Are we sure that messages have actually been sent over the fermi topic since the listener was implemented? The gcn.notices.swift.bat.guano topic is completely empty based on hop subscribe -s EARLIEST <kafka url>
I don't think anything has been sent over either tbh in quite some time. Many events do get pushed to the production Fermi topic and I think that would be more helpful as a testing tool for playground and test. I've also noticed some credential issues with those two instances that I should look into.

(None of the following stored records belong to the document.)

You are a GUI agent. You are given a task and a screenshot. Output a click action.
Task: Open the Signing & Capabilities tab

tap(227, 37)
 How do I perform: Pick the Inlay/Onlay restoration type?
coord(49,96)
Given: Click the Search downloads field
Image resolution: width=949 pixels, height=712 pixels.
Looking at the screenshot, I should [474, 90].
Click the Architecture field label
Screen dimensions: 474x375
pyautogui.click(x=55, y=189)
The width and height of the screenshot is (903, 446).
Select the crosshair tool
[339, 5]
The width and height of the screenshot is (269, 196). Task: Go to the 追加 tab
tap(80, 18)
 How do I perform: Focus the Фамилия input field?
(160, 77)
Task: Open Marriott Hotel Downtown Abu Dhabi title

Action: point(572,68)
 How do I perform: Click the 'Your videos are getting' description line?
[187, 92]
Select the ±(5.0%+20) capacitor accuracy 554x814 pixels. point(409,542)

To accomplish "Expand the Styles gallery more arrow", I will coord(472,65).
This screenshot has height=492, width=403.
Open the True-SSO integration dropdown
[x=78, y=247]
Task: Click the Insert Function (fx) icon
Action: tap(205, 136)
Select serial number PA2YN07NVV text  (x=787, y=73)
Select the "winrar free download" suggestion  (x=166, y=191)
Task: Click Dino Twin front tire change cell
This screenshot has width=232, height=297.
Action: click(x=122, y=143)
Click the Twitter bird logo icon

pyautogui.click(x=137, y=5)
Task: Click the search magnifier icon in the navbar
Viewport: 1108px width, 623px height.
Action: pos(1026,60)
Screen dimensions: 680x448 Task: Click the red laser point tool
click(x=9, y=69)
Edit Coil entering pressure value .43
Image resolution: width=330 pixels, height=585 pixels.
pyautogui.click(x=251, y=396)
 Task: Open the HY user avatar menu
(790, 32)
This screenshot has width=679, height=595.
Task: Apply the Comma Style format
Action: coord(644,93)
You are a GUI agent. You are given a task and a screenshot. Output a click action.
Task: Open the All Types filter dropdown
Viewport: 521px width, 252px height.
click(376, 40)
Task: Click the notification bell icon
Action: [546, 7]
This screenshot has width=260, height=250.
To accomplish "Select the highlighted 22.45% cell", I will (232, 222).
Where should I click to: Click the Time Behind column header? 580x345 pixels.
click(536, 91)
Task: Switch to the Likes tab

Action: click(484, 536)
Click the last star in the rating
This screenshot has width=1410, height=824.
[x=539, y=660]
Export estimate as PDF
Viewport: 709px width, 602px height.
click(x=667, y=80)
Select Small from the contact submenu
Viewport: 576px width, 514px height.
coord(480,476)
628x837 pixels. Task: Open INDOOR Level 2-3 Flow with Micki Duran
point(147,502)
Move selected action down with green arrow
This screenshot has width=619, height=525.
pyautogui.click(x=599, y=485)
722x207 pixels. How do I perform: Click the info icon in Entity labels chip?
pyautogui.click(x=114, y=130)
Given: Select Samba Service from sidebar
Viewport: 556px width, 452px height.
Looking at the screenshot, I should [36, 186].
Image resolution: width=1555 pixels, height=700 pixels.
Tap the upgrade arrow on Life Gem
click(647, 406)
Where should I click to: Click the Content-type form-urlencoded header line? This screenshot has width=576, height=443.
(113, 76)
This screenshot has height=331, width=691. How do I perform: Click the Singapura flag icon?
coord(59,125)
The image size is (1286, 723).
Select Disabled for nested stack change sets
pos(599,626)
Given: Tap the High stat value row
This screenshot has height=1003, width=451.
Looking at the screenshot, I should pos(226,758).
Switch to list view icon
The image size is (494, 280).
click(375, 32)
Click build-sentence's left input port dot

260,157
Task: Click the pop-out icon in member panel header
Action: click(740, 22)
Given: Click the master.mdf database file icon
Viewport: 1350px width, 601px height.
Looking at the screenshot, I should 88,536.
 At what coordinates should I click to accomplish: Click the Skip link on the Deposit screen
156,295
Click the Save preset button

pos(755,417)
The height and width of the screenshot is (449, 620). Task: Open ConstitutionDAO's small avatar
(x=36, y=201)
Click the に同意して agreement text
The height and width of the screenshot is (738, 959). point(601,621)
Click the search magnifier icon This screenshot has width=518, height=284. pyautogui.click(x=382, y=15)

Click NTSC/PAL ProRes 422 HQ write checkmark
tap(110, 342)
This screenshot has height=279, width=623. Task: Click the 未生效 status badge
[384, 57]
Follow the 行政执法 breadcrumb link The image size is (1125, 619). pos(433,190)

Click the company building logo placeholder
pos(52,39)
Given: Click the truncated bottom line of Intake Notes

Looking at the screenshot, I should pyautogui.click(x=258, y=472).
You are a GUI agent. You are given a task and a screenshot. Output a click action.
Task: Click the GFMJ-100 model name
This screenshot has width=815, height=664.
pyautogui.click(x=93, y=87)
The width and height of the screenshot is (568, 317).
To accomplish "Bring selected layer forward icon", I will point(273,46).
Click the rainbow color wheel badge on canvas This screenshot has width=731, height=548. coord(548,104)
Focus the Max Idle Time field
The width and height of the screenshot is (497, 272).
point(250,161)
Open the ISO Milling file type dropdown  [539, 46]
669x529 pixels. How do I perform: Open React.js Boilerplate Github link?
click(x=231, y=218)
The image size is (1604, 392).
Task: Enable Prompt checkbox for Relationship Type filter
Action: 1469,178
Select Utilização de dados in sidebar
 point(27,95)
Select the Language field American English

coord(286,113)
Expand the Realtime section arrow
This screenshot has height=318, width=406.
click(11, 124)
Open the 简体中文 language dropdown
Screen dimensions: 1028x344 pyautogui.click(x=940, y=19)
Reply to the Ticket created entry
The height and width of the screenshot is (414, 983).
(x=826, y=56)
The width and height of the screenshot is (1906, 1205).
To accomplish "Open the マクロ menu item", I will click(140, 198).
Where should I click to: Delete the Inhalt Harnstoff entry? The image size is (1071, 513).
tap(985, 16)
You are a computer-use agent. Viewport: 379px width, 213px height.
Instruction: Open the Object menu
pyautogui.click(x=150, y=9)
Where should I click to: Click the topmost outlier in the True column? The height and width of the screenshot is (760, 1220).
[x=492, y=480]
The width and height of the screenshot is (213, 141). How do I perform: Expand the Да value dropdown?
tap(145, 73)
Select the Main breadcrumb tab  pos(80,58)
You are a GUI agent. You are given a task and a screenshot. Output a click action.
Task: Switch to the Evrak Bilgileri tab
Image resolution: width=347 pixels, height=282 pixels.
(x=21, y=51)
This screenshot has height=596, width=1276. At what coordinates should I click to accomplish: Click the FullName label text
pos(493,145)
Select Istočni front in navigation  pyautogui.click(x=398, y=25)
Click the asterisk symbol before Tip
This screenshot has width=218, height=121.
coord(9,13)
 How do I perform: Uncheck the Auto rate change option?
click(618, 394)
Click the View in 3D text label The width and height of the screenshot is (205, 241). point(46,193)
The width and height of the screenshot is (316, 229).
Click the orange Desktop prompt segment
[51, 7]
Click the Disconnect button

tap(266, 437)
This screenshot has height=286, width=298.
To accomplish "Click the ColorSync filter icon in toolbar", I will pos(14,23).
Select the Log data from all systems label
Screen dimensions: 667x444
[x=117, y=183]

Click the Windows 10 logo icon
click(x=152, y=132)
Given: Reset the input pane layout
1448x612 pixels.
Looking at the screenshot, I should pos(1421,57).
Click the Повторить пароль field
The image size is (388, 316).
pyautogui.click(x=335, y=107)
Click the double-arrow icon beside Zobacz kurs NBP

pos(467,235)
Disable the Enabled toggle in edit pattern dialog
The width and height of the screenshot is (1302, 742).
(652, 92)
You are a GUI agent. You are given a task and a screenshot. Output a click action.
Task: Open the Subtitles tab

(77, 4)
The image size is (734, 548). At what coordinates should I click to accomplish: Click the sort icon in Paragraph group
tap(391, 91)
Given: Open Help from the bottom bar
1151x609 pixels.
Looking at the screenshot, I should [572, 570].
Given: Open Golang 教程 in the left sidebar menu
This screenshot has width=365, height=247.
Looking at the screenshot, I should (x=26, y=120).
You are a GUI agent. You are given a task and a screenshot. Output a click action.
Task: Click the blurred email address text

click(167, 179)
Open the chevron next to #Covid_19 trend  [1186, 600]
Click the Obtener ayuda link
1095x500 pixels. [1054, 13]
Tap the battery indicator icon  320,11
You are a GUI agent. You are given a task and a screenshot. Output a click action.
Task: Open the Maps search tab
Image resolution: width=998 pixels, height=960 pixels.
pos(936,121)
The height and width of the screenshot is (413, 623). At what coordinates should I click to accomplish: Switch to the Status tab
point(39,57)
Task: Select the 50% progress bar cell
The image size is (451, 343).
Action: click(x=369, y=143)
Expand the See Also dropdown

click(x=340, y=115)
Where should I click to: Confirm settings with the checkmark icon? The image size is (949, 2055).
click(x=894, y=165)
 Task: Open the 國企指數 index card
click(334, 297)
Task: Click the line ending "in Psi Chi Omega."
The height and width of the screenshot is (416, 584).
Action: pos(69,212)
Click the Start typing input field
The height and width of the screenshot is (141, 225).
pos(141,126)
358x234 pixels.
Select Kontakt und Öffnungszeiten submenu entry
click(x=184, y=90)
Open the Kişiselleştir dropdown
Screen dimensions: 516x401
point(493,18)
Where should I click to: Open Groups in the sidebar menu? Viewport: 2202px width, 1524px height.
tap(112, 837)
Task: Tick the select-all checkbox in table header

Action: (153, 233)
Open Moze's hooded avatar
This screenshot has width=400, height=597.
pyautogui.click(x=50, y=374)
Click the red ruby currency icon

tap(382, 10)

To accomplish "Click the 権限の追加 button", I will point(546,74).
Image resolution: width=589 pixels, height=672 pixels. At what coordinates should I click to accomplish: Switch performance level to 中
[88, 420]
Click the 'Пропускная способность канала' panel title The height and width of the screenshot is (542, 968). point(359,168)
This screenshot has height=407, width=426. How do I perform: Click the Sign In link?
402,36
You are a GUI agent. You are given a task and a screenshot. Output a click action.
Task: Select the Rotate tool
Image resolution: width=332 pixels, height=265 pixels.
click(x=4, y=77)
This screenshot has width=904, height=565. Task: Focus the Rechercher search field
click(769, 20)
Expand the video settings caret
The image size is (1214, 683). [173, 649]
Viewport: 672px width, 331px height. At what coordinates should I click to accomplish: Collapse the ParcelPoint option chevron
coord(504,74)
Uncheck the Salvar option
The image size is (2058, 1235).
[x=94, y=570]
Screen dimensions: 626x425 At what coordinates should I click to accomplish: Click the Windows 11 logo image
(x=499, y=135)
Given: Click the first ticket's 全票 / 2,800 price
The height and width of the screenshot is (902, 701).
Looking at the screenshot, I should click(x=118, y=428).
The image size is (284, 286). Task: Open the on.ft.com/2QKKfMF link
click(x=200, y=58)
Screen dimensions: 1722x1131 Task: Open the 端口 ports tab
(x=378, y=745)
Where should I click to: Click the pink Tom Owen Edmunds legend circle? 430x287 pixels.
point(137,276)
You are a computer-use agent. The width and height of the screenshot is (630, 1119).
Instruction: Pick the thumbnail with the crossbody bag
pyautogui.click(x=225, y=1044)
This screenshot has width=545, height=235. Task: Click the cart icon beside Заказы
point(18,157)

@brandon.piotrzkowski in the logs you posted above, the listener subscribes to kafka://kafka.test.gcn.nasa.gov instead of kafka://kafka.gcn.nasa.gov, so it would explain things if that broker doesn't have any messages. Has !1275 (merged) made it to deployment yet? If it has, the production instance isn't getting the right URL...
Yes production is listening to the correct (non test) topics:
[2023-08-09 08:26:51,248: INFO/MainProcess/MainThread] mingle: searching for neighbors[2023-08-09 08:26:51,256: WARNING/MainProcess/MainThread] No hostname was supplied. Reverting to default 'localhost'[2023-08-09 08:26:52,261: INFO/MainProcess/MainThread] mingle: all alone[2023-08-09 08:26:52,281: INFO/MainProcess/MainThread] Starting Kafka consumer, topics: kafka://kafka.gcn.nasa.gov/fermi.gbm.targeted.private.igwn kafka://kafka.gcn.nasa.gov/gcn.notices.swift.bat.guano[2023-08-09 08:26:52,283: INFO/MainProcess/MainThread] group ID not specified, generating a random group ID: h208u3m5eimufpih1o8fi25rd-EI9D1ZCJD7[2023-08-09 08:26:52,284: INFO/MainProcess/MainThread] connecting to kafka://kafka.gcn.nasa.gov[2023-08-09 08:26:52,709: INFO/MainProcess/MainThread] subscribing to topics: ['fermi.gbm.targeted.private.igwn'][2023-08-09 08:26:53,350: INFO/MainProcess/MainThread] group ID not specified, generating a random group ID: lnrsrnki3012536p12077bluc-1WMELT51CB[2023-08-09 08:26:53,352: INFO/MainProcess/MainThread] connecting to kafka://kafka.gcn.nasa.gov[2023-08-09 08:26:53,739: INFO/MainProcess/MainThread] subscribing to topics: ['gcn.notices.swift.bat.guano'][2023-08-09 08:26:54,458: INFO/MainProcess/fermi_KafkaConsumerThread] processing messages from stream[2023-08-09 08:26:54,459: INFO/MainProcess/swift_KafkaConsumerThread] processing messages from stream
I think I'm leaning towards the consumer working (at least up to the point of the last confirmed error) rather than something being catastrophically wrong. Again, I'd prefer us to listen to the production instance of Fermi due to the constant testing it provides.